→ **Page text**
——
Bookmark and Share

Notice: On March 31, it was announced that Statalist is moving from an email list to a forum. The old list will shut down at the end of May, and its replacement, statalist.org is already up and running.


[Date Prev][Date Next][Thread Prev][Thread Next][Date Index][Thread Index]

Re: st: generate


From   Mirriam Gee <mirrgee@googlemail.com>
To   statalist@hsphsun2.harvard.edu
Subject   Re: st: generate
Date   Fri, 8 Oct 2010 09:52:51 +0200

I am referring to limit in terms of number of observations. I am using
stata version 9.2.



On Thu, Oct 7, 2010 at 1:17 PM, Nick Cox <n.j.cox@durham.ac.uk> wrote:
> It's the same data, wide or long. Which limit, observations or variables, do you imagine will bite first? Look at -help limits- for your version of Stata (not stated here).
>
> Before you replied, I was going to reinforce Dimitriy's advice. I would reach for -reshape- in this instance and I would keep the data in long form, at least on the information you have given.
——
→ **Data section**

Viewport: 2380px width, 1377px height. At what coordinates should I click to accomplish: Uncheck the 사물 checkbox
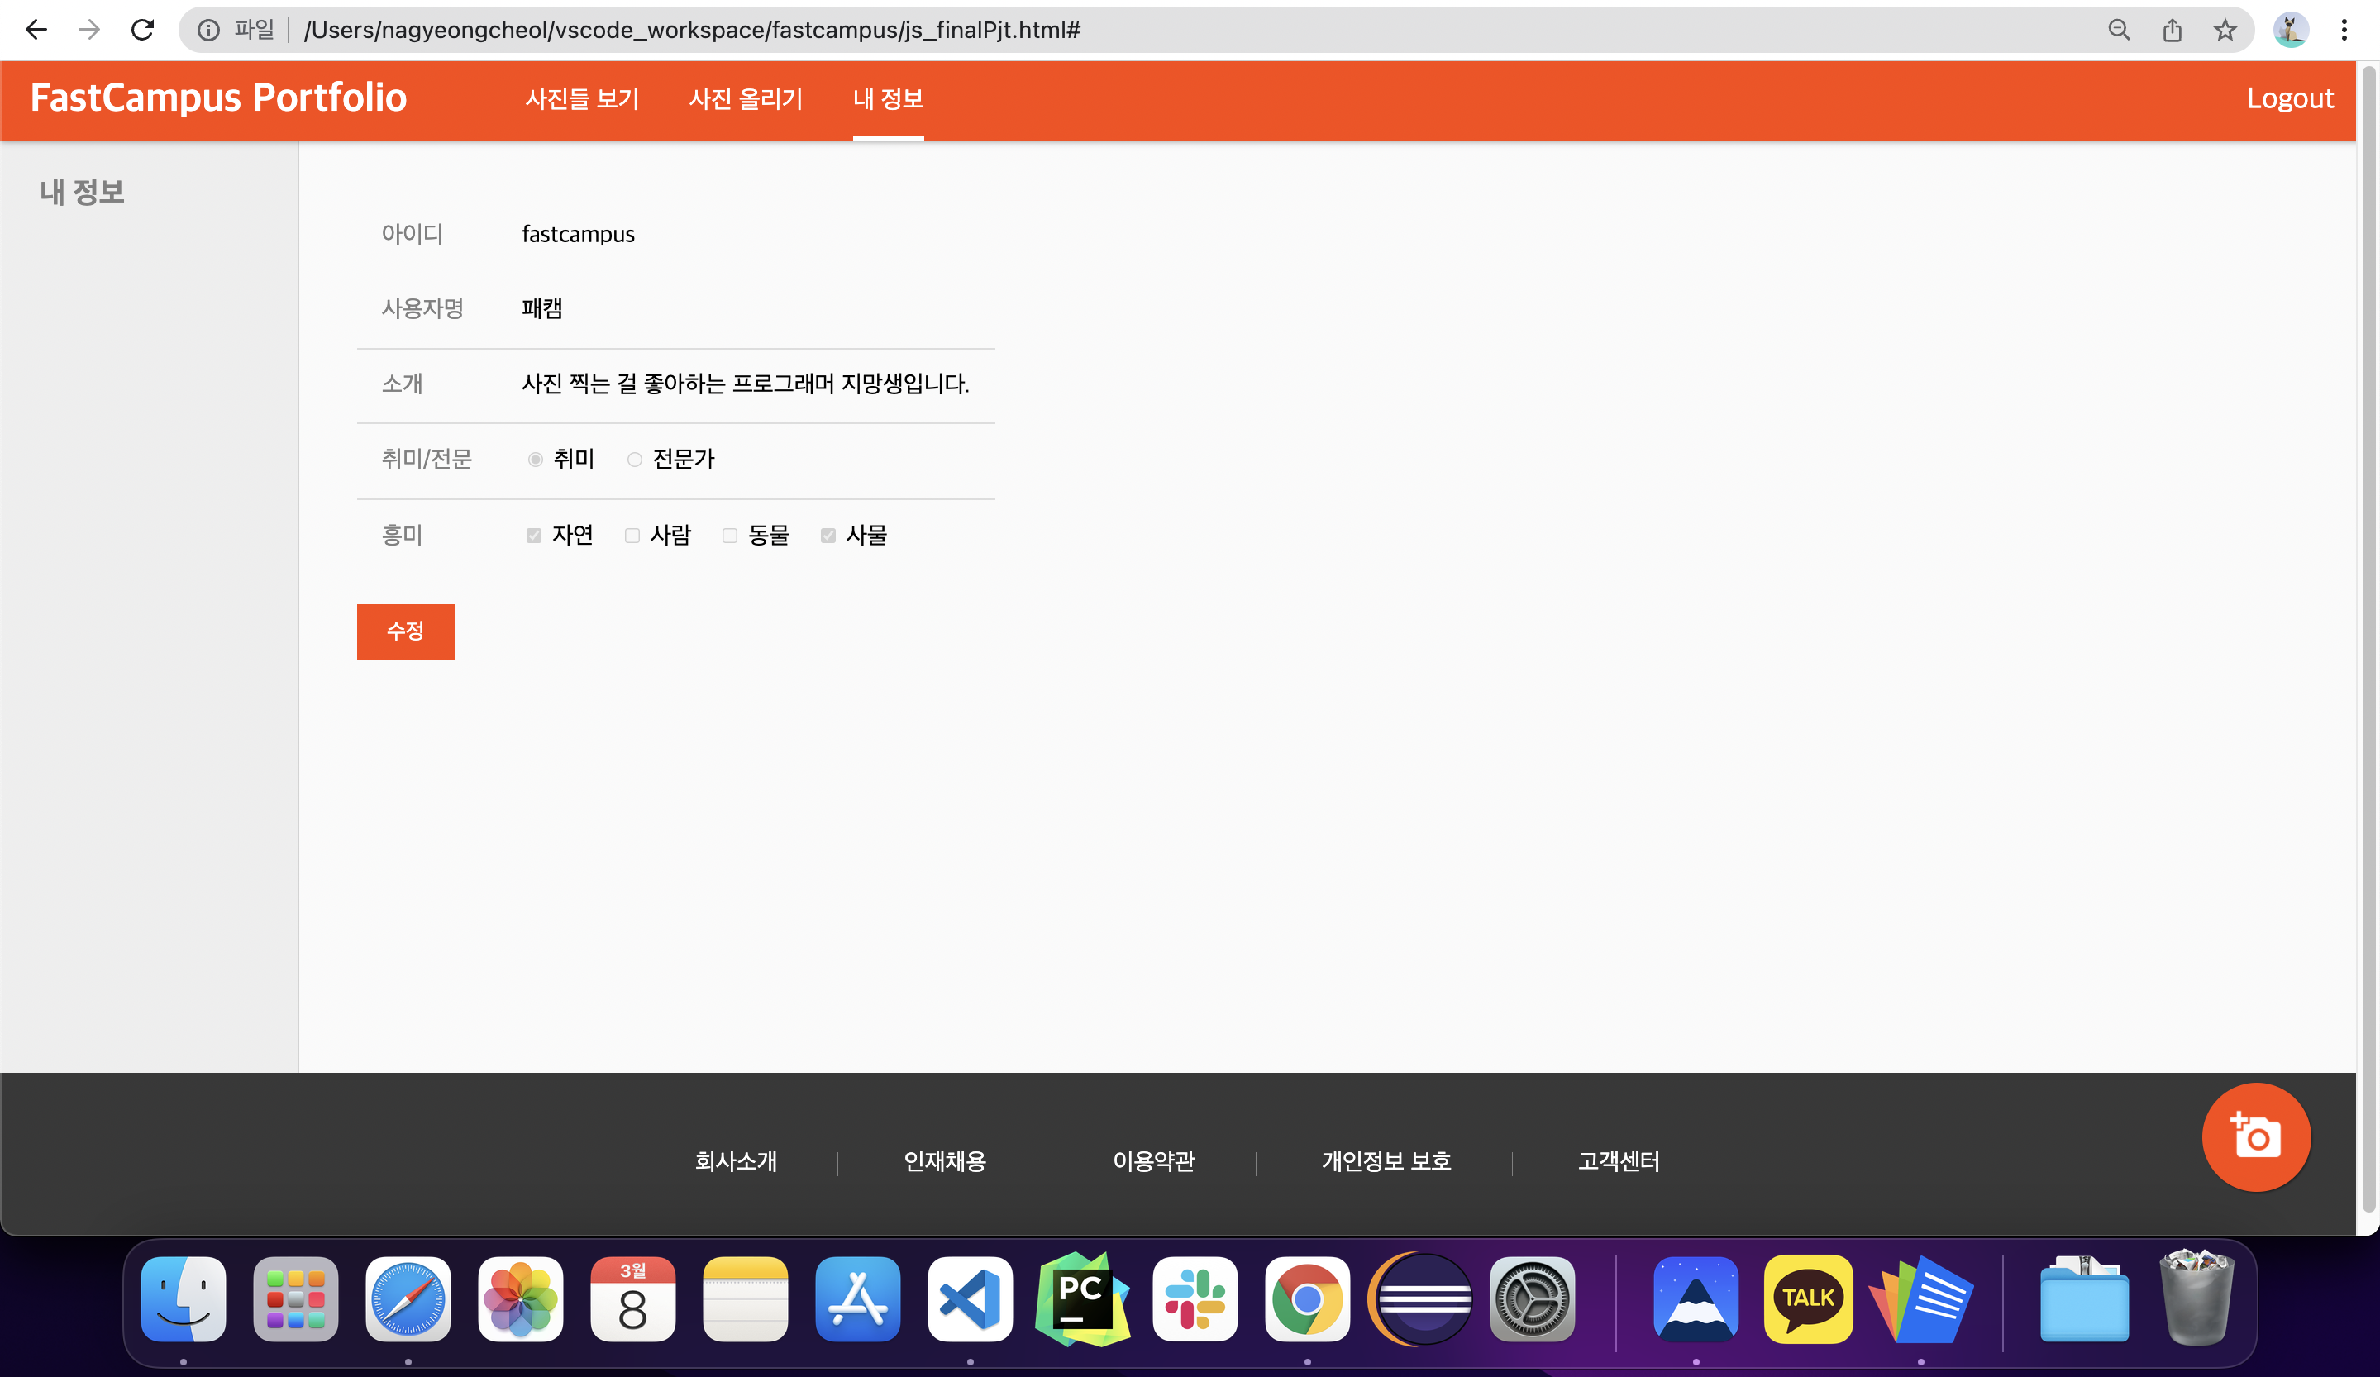click(828, 536)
——
→ **Exercises**
1. Reproduce the part of the Statalist thread that opens with the words containing "On Thu, Oct" and closes with "you have given.".
2. According to the Statalist thread, which version of Stata is Mirriam Gee using?
3. Continue the Statalist thread on generating data in Stata from the point where it stops.
The data placed after the Statalist thread is separate material.

→ **Responses by task**
1.
On Thu, Oct 7, 2010 at 1:17 PM, Nick Cox <n.j.cox@durham.ac.uk> wrote:
> It's the same data, wide or long. Which limit, observations or variables, do you imagine will bite first? Look at -help limits- for your version of Stata (not stated here).
>
> Before you replied, I was going to reinforce Dimitriy's advice. I would reach for -reshape- in this instance and I would keep the data in long form, at least on the information you have given.

2. Stata version 9.2.

3.
>
> In a concurrent thread, I have commented:
>
> Some things are easier with a  wide structure but most things are easier otherwise.
>
> There is much more discussion in
>
> SJ-9-1  pr0046  . . . . . . . . . . . . . . . . . . .  Speaking Stata: Rowwise
>        (help rowsort, rowranks if installed) . . . . . . . . . . .  N. J. Cox
>        Q1/09   SJ 9(1):137--157
>        shows how to exploit functions, egen functions, and Mata
>        for working rowwise; rowsort and rowranks are introduced
>
> Although that column shows that you can do many things rowwise, the underlying theme is that it isn't usually trivial.
>
> Nick
> n.j.cox@durham.ac.uk
>
> Mirriam Gee
>
> Thank you very much Dimitry for your suggestion. It worked perfectly
> well but my main worry is I have many hid (30000) and many g
> variables( eventually i will work with over 2000 variables), so i will
> end up having memory limitation problems if I use reshape command.
> Unless of course if I also divide my dataset into smaller groups.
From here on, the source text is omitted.